No encerramento da minissérie, que trouxe cenas inéditas e uma entrevista fictícia de Elis interpretada por Andréia Horta, um texto assinado pelo cartunista Henfil ressalta, de forma poética e figurada, que a cantora foi “morta” pelos homens ao seu redor, que não souberam lidar com um espírito muito à frente de seu tempo. “Nós, homens, não conseguimos namorar uma mulher livre.”

Nada disso foi exibido assim por acaso. Em entrevistas, o diretor e roteirista Hugo Prata sugere que abordar de forma breve o período em que Elis consumiu drogas e não escancarar o motivo da morte no roteiro foram decisões de cunhos histórico e estético.

Independentemente disso, o fato é que a manhã do dia 19 de janeiro de 1982 entrou para a história da música brasileira como o dia em que o Brasil perdeu um de seus grandes talentos – e, também, o início de um de seus grandes escândalos. Elis, que não tinha histórico de abuso, sofreu uma parada cardíaca após consumir uísque, cocaína e tranquilizantes. A exemplo de astros do rock, a maior cantora do País havia morrido de overdose acidental.

Era demais para a sociedade conservadora brasileira, que vivia o ocaso do regime militar. Sob esse contexto, Elis, uma mulher intelectualmente independente e separada de dois maridos, passou de unanimidade nacional a persona non grata para uma parcela dos fãs, que começou a questioná-la artística e moralmente.

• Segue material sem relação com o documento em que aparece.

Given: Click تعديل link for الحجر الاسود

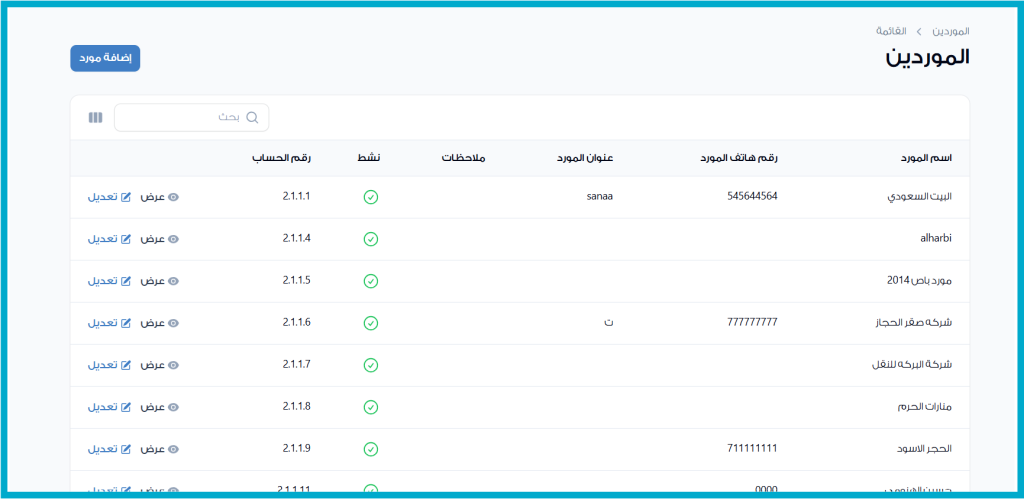Looking at the screenshot, I should coord(103,449).
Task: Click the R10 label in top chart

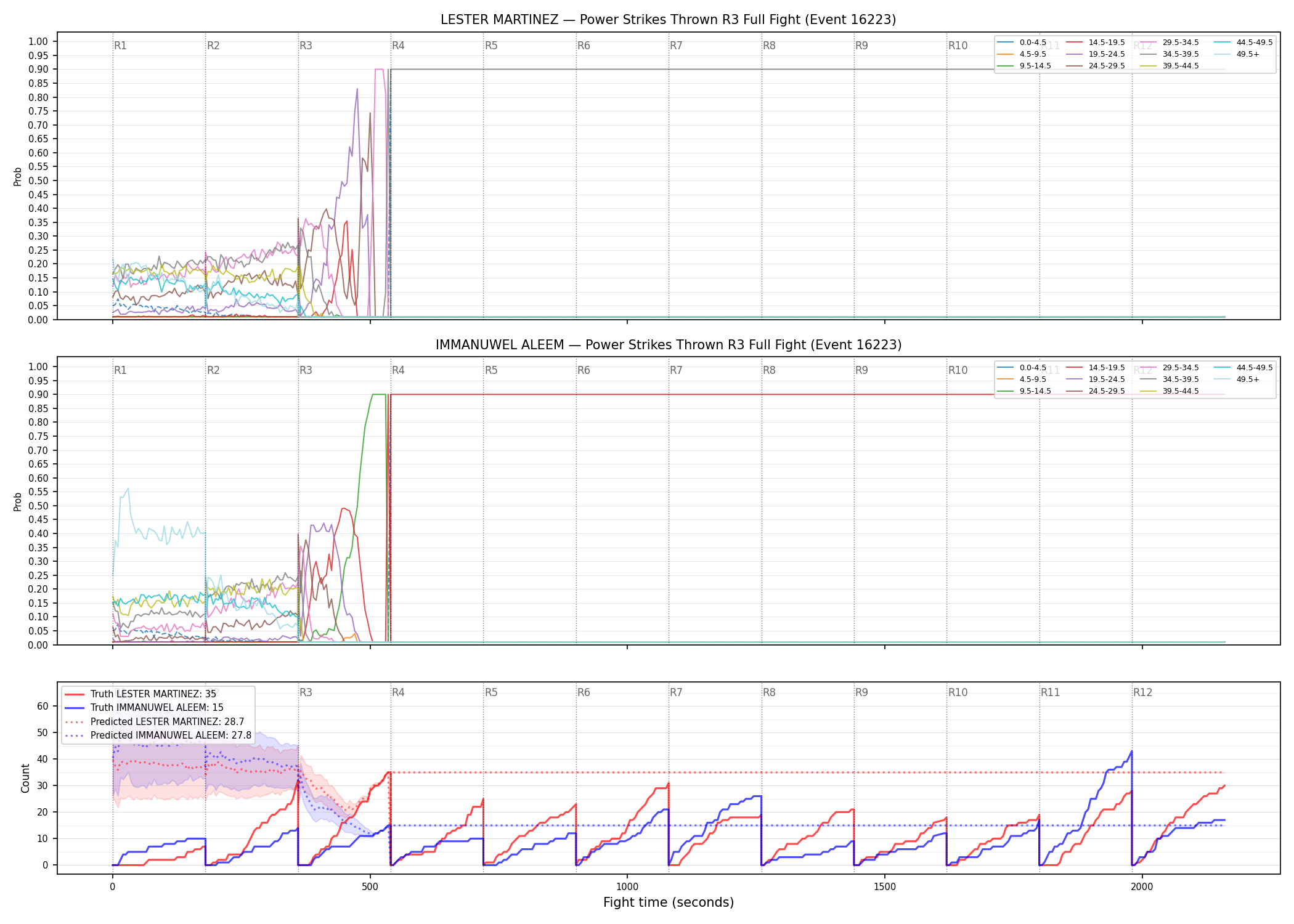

Para proteger sua imagem, parentes, amigos e pessoas próximas a Elis chegaram a ir a público contestando a causa da morte oficial, por intoxicação provocada por bebida alcoólica e cocaína. Na época, o diretor do IML paulistano era Harry Shibata, que seis anos antes assinara o laudo falso sobre o suposto suicídio do jornalista Vladimir Herzog, assassinado por oficiais militares.

Como aconteceu

Na noite do dia 18 de janeiro, Elis e Samuel haviam recebido amigos no apartamento da cantora na rua Melo Alves, no bairro Jardim Paulista, área nobre de São Paulo. Os convidados deixaram o local por volta das 21h e, Mac Dowell, horas depois. Lidando com a pressão de ser mulher, mãe e de ter de continuar lançando novos discos, Elis queria um tempo para se concentrar nas músicas do próximo trabalho. Abalada emocionalmente, ela não conseguia pregar os olhos. De acordo com o namorado, nas últimas ligações que trocaram, já pela manhã, Elis mais balbuciava do que falava. Sem obter retorno, Samuel saiu de seu escritório na avenida Ipiranga e correu para o apartamento, arrombando a porta e encontrando Elis estirada e inerte no quarto.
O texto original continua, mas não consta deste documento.